Conditional Text Generation for Uzbek: A Comparative Study with LSTM and mT5-small
Annotatsiya
We investigate conditional text generation for Uzbek in an open-domain setting spanning news, educational writing, and general prose. To enable supervised, prompt-driven generation, we curate a corpus of 12,078 Uzbek sentences and convert it into pairs where brief topic and style cues condition target continuations. A recurrent network baseline is compared with a multilingual text-to-text transformer fine-tuned for two epochs under identical preprocessing and splits. Quality is evaluated with corpus-level n-gram precision and two recall-oriented overlap measures that capture unigram coverage and longest-subsequence structure.
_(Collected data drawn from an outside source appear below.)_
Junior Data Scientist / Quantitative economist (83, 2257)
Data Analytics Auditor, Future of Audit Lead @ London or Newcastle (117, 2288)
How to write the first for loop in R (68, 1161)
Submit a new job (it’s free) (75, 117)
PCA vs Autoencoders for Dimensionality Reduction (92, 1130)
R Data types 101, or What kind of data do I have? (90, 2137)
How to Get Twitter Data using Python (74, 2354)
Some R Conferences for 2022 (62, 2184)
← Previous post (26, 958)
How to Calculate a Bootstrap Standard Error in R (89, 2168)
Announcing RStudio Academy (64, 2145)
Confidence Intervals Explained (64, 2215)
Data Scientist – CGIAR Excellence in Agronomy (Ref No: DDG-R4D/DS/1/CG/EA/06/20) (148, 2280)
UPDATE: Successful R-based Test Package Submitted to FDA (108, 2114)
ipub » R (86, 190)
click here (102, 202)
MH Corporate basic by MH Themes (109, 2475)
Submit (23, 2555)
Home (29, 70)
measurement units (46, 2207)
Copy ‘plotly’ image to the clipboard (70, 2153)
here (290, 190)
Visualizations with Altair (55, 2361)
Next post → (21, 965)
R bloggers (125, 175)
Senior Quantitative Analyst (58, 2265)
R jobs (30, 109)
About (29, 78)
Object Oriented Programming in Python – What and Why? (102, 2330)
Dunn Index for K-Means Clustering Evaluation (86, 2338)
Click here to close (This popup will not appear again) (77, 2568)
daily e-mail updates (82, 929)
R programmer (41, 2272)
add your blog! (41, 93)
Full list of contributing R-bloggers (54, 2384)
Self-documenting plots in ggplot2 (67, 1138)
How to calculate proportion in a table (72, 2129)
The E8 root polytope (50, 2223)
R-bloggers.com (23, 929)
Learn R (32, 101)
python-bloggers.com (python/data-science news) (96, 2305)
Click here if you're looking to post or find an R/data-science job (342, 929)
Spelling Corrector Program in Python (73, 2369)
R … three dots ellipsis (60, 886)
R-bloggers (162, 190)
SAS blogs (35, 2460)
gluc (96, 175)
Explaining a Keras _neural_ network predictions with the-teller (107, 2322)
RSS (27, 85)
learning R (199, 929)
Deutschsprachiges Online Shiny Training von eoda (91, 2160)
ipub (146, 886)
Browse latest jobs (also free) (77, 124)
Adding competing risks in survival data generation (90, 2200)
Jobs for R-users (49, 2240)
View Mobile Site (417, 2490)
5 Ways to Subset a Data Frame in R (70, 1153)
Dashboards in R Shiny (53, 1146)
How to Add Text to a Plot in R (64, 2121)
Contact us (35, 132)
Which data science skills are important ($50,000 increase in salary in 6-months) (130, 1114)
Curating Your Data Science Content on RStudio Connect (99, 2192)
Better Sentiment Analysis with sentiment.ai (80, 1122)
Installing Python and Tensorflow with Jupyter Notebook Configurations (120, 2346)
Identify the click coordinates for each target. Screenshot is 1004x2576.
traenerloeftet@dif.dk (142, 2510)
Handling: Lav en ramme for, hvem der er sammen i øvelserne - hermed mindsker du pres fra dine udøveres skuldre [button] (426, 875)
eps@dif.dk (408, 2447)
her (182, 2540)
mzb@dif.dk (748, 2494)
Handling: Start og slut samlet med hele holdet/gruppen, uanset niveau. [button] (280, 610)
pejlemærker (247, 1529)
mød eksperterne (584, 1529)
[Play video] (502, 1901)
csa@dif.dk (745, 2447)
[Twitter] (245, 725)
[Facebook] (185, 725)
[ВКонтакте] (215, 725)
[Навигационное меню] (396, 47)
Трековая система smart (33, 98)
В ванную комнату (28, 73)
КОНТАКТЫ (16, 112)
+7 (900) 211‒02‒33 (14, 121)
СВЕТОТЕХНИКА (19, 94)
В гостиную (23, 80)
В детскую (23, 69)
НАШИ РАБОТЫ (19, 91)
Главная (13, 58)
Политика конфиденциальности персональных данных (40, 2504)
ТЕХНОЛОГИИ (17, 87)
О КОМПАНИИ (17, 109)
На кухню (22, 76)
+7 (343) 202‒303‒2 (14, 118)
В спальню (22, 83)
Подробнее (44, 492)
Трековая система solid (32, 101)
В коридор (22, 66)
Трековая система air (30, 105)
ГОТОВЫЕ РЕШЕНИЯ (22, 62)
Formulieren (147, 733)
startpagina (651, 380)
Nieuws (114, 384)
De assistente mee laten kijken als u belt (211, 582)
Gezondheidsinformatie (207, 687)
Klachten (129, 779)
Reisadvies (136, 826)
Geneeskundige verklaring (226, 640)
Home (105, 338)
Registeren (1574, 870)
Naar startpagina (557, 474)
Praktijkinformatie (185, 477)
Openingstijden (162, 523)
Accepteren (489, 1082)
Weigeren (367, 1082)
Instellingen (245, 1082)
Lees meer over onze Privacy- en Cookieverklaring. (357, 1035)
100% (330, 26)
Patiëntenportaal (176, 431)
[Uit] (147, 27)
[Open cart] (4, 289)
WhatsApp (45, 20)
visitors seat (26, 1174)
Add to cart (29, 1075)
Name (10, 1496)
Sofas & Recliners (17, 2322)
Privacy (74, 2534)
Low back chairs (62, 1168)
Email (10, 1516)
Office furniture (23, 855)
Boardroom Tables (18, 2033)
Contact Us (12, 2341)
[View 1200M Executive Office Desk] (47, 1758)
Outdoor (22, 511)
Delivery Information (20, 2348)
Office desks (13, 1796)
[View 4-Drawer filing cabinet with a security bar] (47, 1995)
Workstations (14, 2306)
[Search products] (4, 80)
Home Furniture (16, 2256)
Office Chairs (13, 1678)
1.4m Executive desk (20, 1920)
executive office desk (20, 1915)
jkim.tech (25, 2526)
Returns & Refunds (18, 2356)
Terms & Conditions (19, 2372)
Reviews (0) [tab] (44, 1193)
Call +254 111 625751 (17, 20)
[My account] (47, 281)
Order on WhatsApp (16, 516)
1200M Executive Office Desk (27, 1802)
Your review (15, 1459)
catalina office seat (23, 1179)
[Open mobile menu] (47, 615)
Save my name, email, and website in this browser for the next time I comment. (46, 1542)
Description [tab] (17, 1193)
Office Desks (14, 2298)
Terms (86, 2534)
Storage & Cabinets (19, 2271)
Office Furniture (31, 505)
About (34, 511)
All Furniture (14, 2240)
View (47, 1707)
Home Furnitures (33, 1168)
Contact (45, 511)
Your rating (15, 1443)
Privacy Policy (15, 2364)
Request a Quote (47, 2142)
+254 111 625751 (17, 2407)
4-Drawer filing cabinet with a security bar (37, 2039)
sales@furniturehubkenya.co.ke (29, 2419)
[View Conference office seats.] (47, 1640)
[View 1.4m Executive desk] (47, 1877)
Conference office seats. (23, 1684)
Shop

The transformer consistently surpasses the recurrent baseline, producing more fluent and stylistically stable continuations: n-gram precision rises from 11.8 to 26.7, unigram overlap from 23.6 to 40.8, and longest-subsequence overlap from 20.1 to 36.9 on the held-out test set. Error analysis shows that the recurrent model often truncates or repeats under longer prompts, whereas the transformer better preserves clause structure but can default to generic or enumerative phrasing when cues are underspecified. Simple prompt rephrasing toward directive intent and mild decoding constraints improves stability and sequence-level structure. These findings indicate that transformer-based conditional generation is a practical and effective approach for Uzbek under low-resource conditions. Future work will expand the corpus, incorporate semantic and human evaluations, and explore parameter-efficient and retrieval-augmented tuning for better grounding.